Diverticular disease Flashcards
What is diverticular disease?
- Any clinical state caused by symptoms pertaining to colonic diverticula (outpouching of the colonic mucosa on the outside of the colon)
- Diverticulosis → presence of diverticula inside the colon. Usually don’t cause symptoms and don’t need to be treated. May have blood in stools. Can lead to diverticulitis.
- Diverticular Disease → symptomatic diverticulosis associated with complications (haemorrhage, infection)
- Diverticulitis → inflammation in one or more of the diverticula (get fever, malaise etc) - Most commonly found in sigmoid colon and then descending colon
What are the risk factors for diverticular disease?
age >50 yrs (decreased mechanical strength of colonic walls), low dietary fibre, constipation, diet rich in salt + meat + sugar, obesity, NSAID & Opioid use, smoking
What classification is used to stage diverticular disease?
Hinchey Classification of Acute Diverticulitis
- Ia: phlegmon (tissue necrosis and the absence of a capsule or boundaries of the lesion)
- Ib and II: localised abscesses
- III: perforation and purulent peritonitis
- IV: faecal peritonitis
What causes diverticular disease?
- A low-fibre diet leads to loss of stool bulk. This leads to generation of high colonic intraluminal pressures to propel the stool out
- This, in turn, leads to the herniation of the mucosa and submucosa through the muscle layers of the gut at weak points adjacent to penetrating vessels.

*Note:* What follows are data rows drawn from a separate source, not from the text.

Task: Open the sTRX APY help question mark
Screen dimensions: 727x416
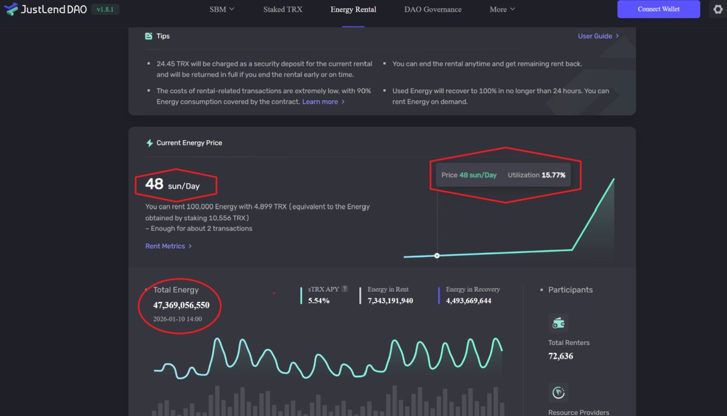Action: pos(344,289)
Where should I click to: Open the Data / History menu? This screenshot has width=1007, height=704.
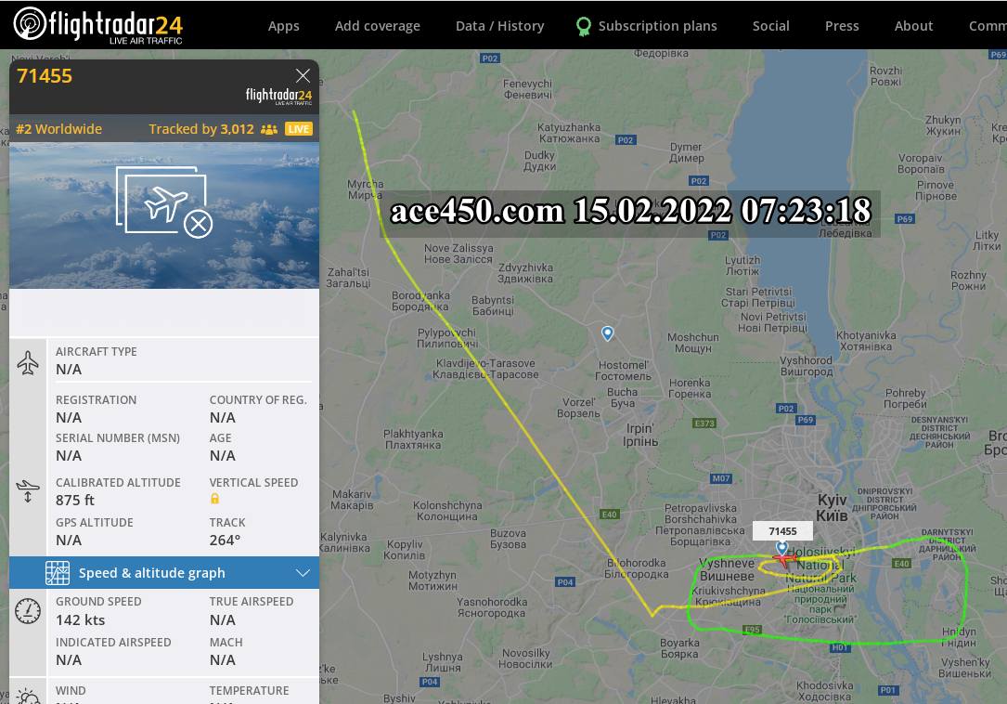[499, 26]
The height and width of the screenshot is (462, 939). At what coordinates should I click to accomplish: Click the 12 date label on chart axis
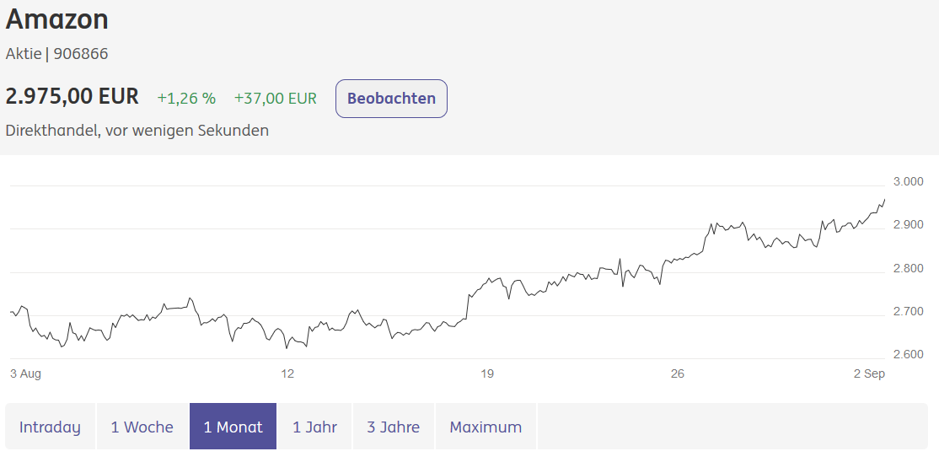[288, 373]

Describe the pathogenesis of diverticular disease
- Diveticulae are most commonly found in the sigmoid and descending colon
- However, they can also be right-sided
- Diverticulae are NOT found in the rectum
- Diverticulae are found particularly at sites of nutrient artery penetration
- Diverticular obstruction by thickened faeces can lead to bacterial overgrowth, toxin production and mucosal injury
- Which can then lead to diverticulitis, perforation, pericolic phlegmon, abscess, ulceration and fistulation or stricture formation
Summarise the epidemiology of diverticular disease
Diverticular disease is VERY COMMON. 60% of people living in industrialised countries will develop colonic diverticulae
Rare < 40 yrs. Right-sided diverticulae are more common in Asia
What are the presenting symptoms of diverticular disease?
- Often ASYMPTOMATIC (80-90%)
- Complications can lead to symptoms such as:
- PR bleeding
- Diverticulitis (causing LIF and lower abdominal pain and fever)
- Diverticular fistulation (causing pneumaturia-gas in the urine, faecaluria and recurrent UTI)
What signs of diverticular disease can be found on physical examination?
- Diverticulitis - tender abdomen and signs of local or generalised peritonitis if a diverticulum has perforated
- Commonly is an incidental finding at colonoscopy
What investigations are used to diagnose/ monitor diverticular disease?
- Contrast CT scan of Abdomen → request in patients with suspected acute diverticulitis and raised inflammatory markers
- Perforation -erect CXR (pneumoperitoneum and Rigler’s sign - AXR)
- Colonoscopy → visualise diverticula and other pathology (e.g. polyps and tumours) can be excluded
- FBC (Diverticulitis) → high - WCC, high CRP
- Barium Enema → saw-tooth appearance of lumen
- This reflects pseudohypertrohy of circular muscle
- IMPORTANT: barium enema should NOT be performed in the acute setting because there is a high risk of perforation - U&E → assess kidney function to determine whether contrast CT can be performed
How is diverticular disease managed?
- Asymptomatic Diverticulosis → dietary & lifestyle modifications (ie. increase dietary fibre and fluids)
- Symptomatic Diverticular Disease → increase dietary fibre
- Acute Diverticulitis (uncomplicated) → oral antibiotics and analgesia. If not resolved within 72hrs admit for IV antibiotics (ceftriaxone + metronidazole).
- Surgery if recurrent attacks or complications (abscess, perforation, fistulae, obstruction) → Hartmann’s Procedure (resection of rectosigmoid colon and end colostomy is formed).
What complications may arise from diverticular disease?
- Abscess (require CT-guided drainage), perforation (need urgent laparotomy), strictures (can lead to large bowel obstruction), fistula formation
- Pneumaturia (air/gas in urine) or faecaluria and recurrent UTIs may suggest a colovesical fistula. Vaginal passage of faeces or flatus may suggest a colovaginal fistula.